Participants were drawn from the customer base of 23andMe, Inc., a personal genetics company (accessed February 6, 2015). All participants provided informed consent under a protocol approved by an external AAHRPP-accredited IRB, Ethical & Independent Review Services (E&I Review). DNA extraction and genotyping were performed on saliva samples by National Genetics Institute (NGI), a CLIA-licensed clinical laboratory and a subsidiary of Laboratory Corporation of America. Samples were genotyped on one of four Illumina platforms (V1-V4) as described previously [Bryc 2015]. Of the PRNP SNPs considered, two (P105L and E200K) were genotyped on all four platforms while the other 14 were genotyped only on V3 and V4, resulting in differing numbers of total samples genotyped (Table S5). Genotypes were called with Illumina GenomeStudio. A 98.5% call rate were required for all samples. As with all 23andMe research participants, individuals whose genotyping analyses failed to reach the desired call rate repeatedly were recontacted to provide additional samples. A maximal set of unrelated individuals was chosen based on segmental identity-by-descent (IBD) estimation [Durand 2014a]. Individuals were defined as related if they shared more than 700 cM IBD (approximately the minimal expected sharing between first cousins). Allele counts between 1 and 5 were rounded up to 5 to protect individual privacy (Table S5). Rounding down to 1 instead would raise our estimates of penetrance for V180I to 7.7% (95%CI, 1.2% - 50%) and for P102L, A117V, D178N and E200K collectively to 100% (95%CI, 100% - 100%), but the confidence intervals would still overlap those based on ExAC allele frequencies, and the overall conclusions of our study would remain unchanged.
Ancestral origins of chromosomal segments were assigned on a continental level (European, Latino, African, and East Asian) and a country level (Japanese) as described by Durand et al [Durand 2014b]. Briefly, after phasing genotypes using an out-of-sample implementation of the Beagle algorithm [Browning & Browning 2007], a string kernel support vector machine classifier assigns tentative ancestry labels to local genomic regions. Then an autoregressive pair hidden Markov model was used to simultaneously correct phasing errors and produce reconciled local ancestry estimates and confidence scores based on the initial assignment. Finally, isotonic regression models were used to recalibrate the confidence estimates.
Europeans and East Asians were defined as individuals with more than 97% of chromosomal segments predicted as being from the respective ancestries. Because African Americans and Latinos are highly admixed, no single threshold of genome-wide ancestry is sufficient to distinguish them. However, segment length distributions of European, African, and Native American ancestries are different between African Americans and Latinos, due to distinct admixture timing in the two ethnic groups. Thus, a logistic classifier based on segment length of European, African, and Native American ancestries was used to distinguish between African Americans and Latinos.

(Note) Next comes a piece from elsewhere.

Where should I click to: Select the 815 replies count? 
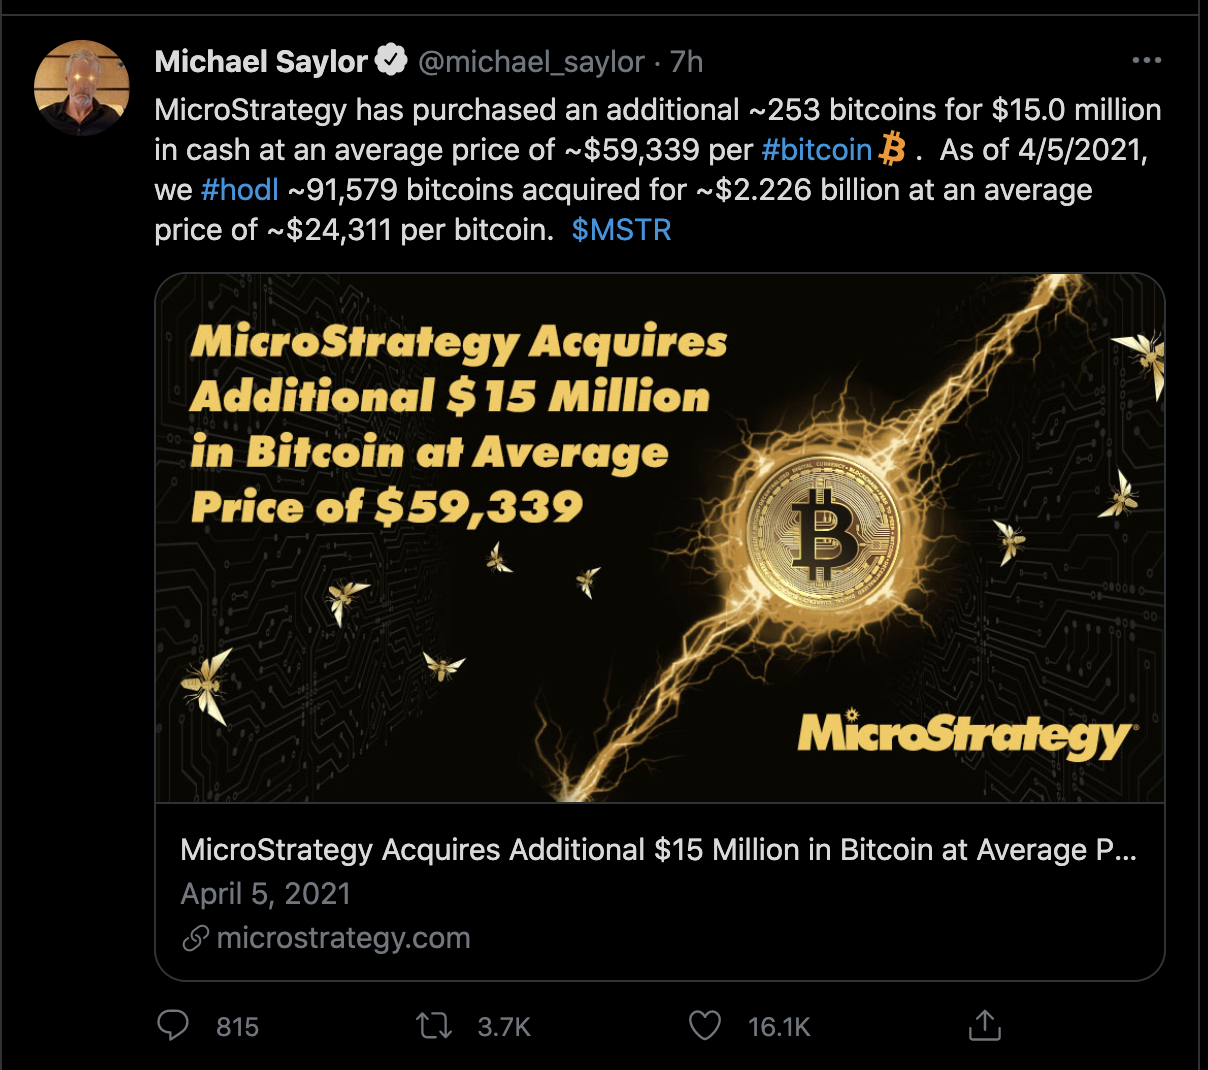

At the country level, individuals were classified as Japanese based on the fraction of the respective local ancestry using a threshold of 90% for classifying Japanese ancestry. This threshold is based on the average fraction of local ancestry in the reference population (23andMe research participants with all four grandparents from the reference country): 94% (5% SD, N=533) for Japanese. Using the same approach, we were unable to obtain a confident set of Italian individuals for analysis of V210I due to extensive admixture. 23andMe research participants with all four grandparents from Italy only have 66% (18% SD, N=2090) Italian ancestry, and only ~60 participants have >90% Italian ancestry.

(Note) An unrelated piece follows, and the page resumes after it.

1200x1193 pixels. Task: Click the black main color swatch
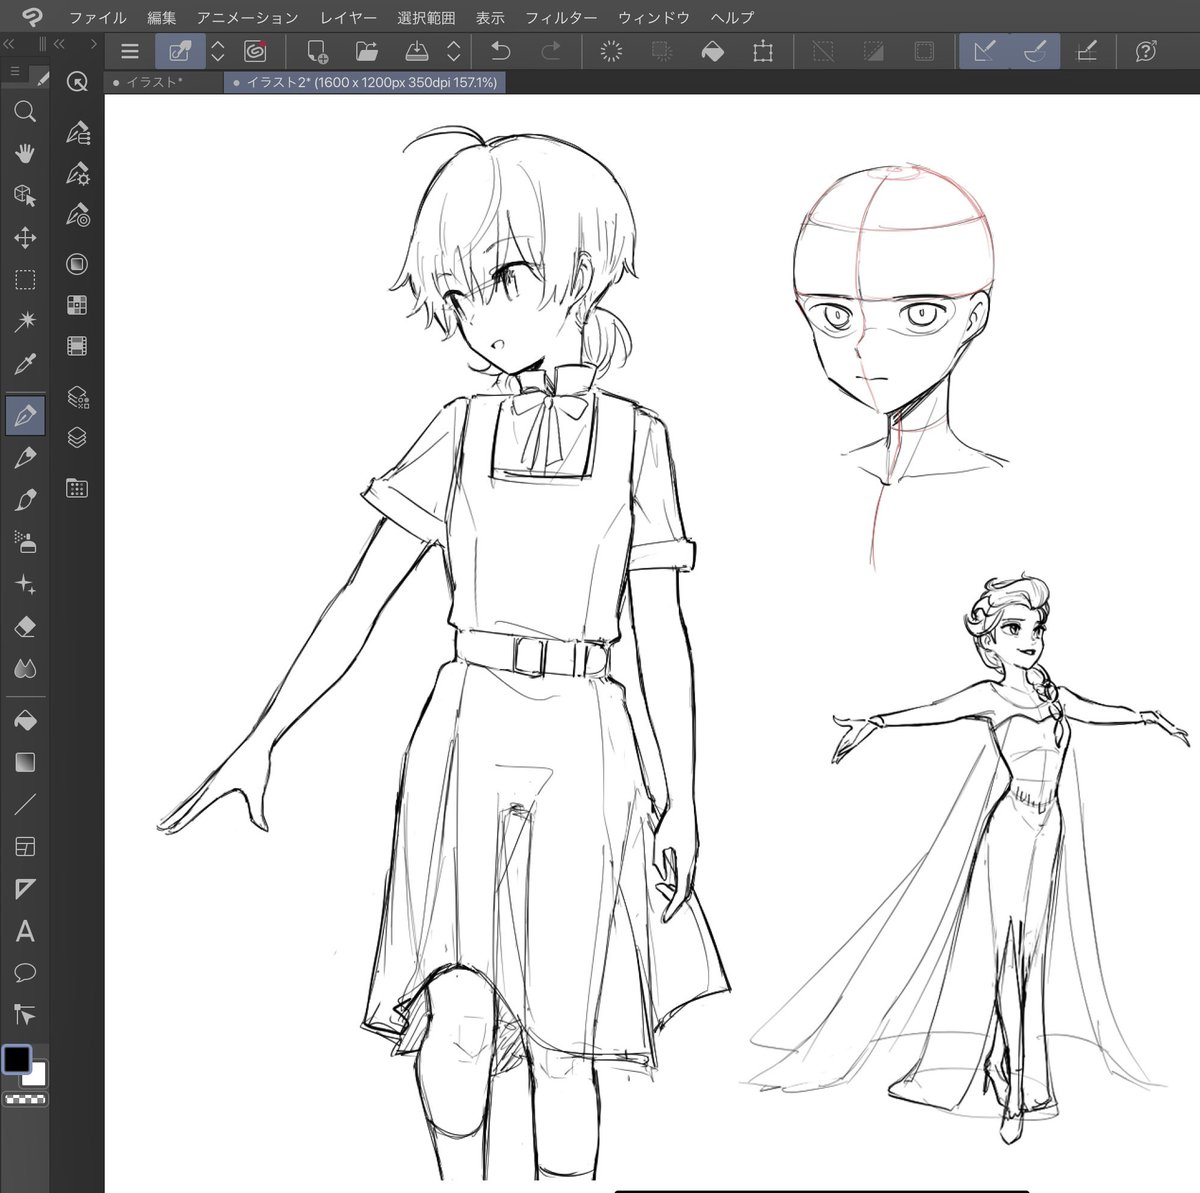coord(17,1059)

We computed ten principal components based on ~5,800 common SNPs as described [Purcell 2014, Lek 2015]. A centroid in eigenvalue-weighted principal component space was generated for each HapMap population based on 1000 Genomes individuals in ExAC. The remaining individuals in ExAC were assigned to the HapMap population with the nearest centroid according to eigenvalue-weighted Euclidean distance. Ancestries of all individuals, including those with reportedly pathogenic variants, are summarized in (Tables S7, S8).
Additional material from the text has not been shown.